The administration calls for the cancellation of more than $15 billion in unplanned and unobligated Infrastructure Investment and Jobs Act (IIJA) funding previously allocated to the DOE. Specifically called out within those figures is funding for renewable energy demonstration projects, direct air capture and clean energy deployment initiatives. These cancellations reflect a broader pivot and reorientation of funding toward "research and development of technologies that could produce an abundance of domestic fossil energy and critical minerals, innovative concepts for nuclear reactors and advanced nuclear fuels, and technologies that promote firm baseload power," according to a White House press briefing. The budget also notes that the $15 billion in canceled IIJA funds would "not impact any currently awarded projects."

Within the DOE's topline request:

  • The Office of Energy Efficiency and Renewable Energy (EERE) would be reoriented toward early-stage research and development, eliminating funding for climate-oriented deployment initiatives and what the administration describes as "Green New Scam interests." The budget criticizes EERE's regulatory footprint – including standards affecting gas stoves and incandescent lightbulbs – and proposes a $2.57 billion (74 percent) reduction from FY 2025 levels.
  • The Office of Fossil Energy and Carbon Management would return to its original purpose of researching technologies that expand domestic fossil energy and critical mineral production. The proposed $270 million (31 percent) reduction reflects the elimination of programs the administration believes have drifted into climate policy rather than fossil energy innovation.
  • The Office of Nuclear Energy would see a $408 million (24 percent) cut, with remaining funding focused on what the administration deems "essential" to national nuclear leadership – such as reactor development, advanced nuclear fuels and support for the Idaho National Laboratory.
  • The Office of Science would face a $1.15 billion (14 percent) reduction, largely tied to climate and renewable energy research. However, the budget preserves funding in emerging national priority areas, including artificial intelligence (AI), quantum information science, fusion and critical minerals.
  • The Office of Environmental Management (EM) would be reduced by $389 million (5 percent). This reflects the transfer of responsibilities for the Savannah River Plutonium Processing Facility to the National Nuclear Security Administration, while continuing legacy cleanup activities at the Hanford site and other locations.
  • ARPA-E (Advanced Research Projects Agency-Energy) would be reduced by $260 million (57 percent), justified by the administration as a return to "fiscally responsible" levels for high-risk, high-reward research. The budget criticizes past ARPA-E projects as emblematic of federal overreach into speculative technologies.

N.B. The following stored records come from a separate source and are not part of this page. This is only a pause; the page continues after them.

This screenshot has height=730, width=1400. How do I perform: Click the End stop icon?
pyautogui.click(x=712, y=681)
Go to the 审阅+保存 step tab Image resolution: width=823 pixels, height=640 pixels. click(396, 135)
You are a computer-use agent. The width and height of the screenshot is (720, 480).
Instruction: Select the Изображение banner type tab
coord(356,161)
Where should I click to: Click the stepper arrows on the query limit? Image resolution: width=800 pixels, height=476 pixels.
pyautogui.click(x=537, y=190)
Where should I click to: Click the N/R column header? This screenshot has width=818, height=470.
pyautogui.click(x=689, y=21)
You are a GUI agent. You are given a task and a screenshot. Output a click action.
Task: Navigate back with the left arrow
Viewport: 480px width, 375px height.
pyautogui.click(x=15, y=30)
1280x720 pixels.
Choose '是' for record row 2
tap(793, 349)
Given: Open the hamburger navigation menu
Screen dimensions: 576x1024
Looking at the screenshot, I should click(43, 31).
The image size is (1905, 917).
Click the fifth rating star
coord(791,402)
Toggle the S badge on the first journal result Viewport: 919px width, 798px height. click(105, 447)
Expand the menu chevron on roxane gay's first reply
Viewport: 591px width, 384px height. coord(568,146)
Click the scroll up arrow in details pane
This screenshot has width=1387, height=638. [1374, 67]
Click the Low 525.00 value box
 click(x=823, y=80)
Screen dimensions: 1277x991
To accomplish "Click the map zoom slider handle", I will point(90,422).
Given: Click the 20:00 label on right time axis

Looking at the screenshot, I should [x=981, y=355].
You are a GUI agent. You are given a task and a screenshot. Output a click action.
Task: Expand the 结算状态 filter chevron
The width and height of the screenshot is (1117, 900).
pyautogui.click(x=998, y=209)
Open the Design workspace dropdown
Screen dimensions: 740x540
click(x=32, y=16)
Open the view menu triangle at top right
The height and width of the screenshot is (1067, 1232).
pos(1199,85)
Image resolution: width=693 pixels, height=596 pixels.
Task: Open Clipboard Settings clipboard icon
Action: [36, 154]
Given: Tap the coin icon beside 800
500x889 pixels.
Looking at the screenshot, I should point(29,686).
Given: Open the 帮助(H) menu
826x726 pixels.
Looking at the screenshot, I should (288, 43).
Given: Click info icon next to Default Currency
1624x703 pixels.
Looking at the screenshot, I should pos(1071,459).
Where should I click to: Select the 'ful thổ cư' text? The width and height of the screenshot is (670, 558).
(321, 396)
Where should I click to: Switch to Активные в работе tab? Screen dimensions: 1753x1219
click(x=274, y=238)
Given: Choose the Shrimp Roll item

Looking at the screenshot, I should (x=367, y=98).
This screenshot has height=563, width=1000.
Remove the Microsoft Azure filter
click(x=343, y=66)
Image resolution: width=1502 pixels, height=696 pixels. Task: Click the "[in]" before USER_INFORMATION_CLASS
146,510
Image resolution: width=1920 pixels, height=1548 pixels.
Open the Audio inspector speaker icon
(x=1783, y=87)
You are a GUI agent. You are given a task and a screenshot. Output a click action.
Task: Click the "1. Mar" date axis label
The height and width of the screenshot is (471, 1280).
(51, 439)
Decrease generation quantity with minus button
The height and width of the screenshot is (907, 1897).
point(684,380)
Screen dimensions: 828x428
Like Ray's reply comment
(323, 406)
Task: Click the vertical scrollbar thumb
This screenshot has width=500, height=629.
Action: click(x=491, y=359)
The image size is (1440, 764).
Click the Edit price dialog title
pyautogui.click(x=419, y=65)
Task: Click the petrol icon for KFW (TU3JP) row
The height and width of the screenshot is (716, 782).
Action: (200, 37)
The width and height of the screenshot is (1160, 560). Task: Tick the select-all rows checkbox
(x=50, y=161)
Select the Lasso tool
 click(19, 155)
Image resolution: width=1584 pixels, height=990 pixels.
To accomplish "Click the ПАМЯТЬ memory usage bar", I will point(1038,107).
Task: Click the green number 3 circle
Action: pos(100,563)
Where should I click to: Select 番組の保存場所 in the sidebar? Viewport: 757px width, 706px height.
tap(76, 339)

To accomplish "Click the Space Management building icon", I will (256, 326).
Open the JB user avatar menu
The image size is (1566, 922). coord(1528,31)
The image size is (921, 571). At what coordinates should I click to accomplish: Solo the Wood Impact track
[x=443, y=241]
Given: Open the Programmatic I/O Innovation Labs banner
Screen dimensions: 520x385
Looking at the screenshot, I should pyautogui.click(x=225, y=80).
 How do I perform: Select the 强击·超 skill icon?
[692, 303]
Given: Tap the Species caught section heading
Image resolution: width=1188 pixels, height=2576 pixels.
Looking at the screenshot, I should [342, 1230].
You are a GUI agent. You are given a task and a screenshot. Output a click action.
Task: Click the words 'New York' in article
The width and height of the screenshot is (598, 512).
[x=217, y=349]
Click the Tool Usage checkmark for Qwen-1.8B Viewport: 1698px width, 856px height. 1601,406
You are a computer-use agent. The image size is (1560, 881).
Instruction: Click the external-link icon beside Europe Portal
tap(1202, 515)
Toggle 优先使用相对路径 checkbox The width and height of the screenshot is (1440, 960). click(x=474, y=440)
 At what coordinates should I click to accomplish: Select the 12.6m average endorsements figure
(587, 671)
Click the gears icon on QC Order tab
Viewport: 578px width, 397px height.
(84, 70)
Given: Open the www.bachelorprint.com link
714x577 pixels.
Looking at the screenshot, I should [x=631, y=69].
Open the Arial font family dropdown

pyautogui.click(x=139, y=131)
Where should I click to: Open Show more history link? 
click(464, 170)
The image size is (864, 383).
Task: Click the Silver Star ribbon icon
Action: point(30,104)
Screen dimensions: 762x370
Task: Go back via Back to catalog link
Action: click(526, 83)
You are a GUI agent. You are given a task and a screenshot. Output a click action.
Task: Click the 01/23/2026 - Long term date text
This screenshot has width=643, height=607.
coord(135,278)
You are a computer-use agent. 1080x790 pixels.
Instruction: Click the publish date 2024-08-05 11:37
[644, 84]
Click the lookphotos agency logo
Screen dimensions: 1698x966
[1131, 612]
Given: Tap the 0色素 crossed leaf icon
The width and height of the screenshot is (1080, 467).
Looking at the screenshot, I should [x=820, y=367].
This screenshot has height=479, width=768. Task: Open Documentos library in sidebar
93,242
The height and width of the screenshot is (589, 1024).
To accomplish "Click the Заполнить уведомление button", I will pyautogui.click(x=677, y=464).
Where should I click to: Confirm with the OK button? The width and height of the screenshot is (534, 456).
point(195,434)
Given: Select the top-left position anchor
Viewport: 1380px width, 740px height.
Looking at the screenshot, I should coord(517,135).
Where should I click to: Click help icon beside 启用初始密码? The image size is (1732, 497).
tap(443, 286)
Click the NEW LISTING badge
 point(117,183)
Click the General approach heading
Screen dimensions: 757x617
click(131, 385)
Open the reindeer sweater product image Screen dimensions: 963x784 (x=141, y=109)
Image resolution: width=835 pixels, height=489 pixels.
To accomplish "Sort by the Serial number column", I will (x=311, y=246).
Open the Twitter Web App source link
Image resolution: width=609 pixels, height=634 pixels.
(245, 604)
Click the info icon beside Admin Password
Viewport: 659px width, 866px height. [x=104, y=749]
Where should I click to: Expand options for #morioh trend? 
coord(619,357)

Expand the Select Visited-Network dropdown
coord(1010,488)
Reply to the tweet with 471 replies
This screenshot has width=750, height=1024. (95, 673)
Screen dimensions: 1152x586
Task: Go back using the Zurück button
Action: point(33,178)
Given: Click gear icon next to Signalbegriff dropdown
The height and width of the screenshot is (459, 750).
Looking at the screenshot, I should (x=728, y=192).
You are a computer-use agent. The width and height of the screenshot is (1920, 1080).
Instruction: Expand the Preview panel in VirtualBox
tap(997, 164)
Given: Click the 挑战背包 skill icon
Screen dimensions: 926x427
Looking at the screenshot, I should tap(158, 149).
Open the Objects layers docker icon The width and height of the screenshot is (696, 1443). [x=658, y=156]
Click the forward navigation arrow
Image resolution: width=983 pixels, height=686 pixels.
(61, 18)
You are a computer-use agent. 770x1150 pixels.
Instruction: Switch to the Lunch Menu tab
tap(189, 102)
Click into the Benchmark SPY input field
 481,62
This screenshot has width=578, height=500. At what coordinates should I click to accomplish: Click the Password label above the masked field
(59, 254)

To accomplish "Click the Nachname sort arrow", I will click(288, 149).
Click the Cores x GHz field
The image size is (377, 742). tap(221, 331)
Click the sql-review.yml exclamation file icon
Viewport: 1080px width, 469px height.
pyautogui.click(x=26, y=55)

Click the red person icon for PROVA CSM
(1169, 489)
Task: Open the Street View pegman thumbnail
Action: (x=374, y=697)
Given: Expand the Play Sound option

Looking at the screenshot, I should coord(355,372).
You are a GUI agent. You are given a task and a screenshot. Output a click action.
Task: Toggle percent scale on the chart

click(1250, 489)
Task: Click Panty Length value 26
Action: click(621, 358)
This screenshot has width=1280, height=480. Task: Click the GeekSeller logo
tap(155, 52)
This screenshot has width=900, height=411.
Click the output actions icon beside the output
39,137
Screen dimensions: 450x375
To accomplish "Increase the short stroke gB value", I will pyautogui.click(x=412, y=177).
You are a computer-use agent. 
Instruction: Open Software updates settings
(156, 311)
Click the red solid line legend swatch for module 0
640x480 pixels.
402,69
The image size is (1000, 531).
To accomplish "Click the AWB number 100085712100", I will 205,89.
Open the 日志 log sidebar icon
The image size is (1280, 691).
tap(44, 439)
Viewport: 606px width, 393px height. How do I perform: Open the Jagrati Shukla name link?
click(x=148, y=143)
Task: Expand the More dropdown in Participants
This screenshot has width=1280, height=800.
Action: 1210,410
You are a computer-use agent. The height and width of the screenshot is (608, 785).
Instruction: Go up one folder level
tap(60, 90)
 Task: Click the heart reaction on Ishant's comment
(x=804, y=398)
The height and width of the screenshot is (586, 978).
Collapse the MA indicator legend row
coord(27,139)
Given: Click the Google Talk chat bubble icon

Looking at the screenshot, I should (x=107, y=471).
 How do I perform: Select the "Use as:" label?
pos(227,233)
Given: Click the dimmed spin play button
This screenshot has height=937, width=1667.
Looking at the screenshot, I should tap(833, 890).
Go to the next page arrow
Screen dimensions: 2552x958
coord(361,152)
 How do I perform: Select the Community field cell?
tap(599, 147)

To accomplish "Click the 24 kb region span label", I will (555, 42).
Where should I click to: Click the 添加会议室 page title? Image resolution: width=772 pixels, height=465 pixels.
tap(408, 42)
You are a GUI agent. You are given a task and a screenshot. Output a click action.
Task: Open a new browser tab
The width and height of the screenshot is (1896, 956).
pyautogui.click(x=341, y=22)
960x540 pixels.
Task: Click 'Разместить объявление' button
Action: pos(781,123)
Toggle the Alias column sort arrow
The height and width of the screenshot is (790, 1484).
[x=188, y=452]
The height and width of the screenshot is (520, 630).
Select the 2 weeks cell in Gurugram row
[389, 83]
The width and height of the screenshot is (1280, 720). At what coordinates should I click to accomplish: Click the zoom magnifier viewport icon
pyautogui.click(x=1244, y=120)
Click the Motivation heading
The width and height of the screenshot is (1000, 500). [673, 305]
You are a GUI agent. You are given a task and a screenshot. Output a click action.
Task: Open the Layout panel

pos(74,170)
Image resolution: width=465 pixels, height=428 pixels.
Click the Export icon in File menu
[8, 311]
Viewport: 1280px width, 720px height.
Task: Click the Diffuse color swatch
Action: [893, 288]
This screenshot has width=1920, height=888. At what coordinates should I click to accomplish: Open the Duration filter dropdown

Offices Not Listed in Skinny Budget

Importantly, the FY 2026 skinny budget does not cover all offices at the DOE, including the Loan Programs Office, Office of Clean Energy Demonstrations, Office of Manufacturing and Energy Supply Chains, Office of Electricity, Grid Deployment Office and many others. Though the budget rescinds many climate-related grant authorities, it provides little detail into many offices and their broader department priorities.

What Comes Next

Expect to see more details on the full FY 2026 presidential budget in the coming weeks and months; however, Congress will ultimately decide which of these proposals will survive the appropriations process. Still, the president's FY 2026 request offers clear insight into the administration's energy policy trajectory – one that favors fossil energy, nuclear innovation and domestic supply chains over the clean energy deployment initiatives emphasized in prior years.

DOE Secretary Chris Wright will testify on the president's FY 2026 budget proposal before the House Energy and Water Development Subcommittee on Appropriations on May 7, 2025, and answer questions from members of the subcommittee.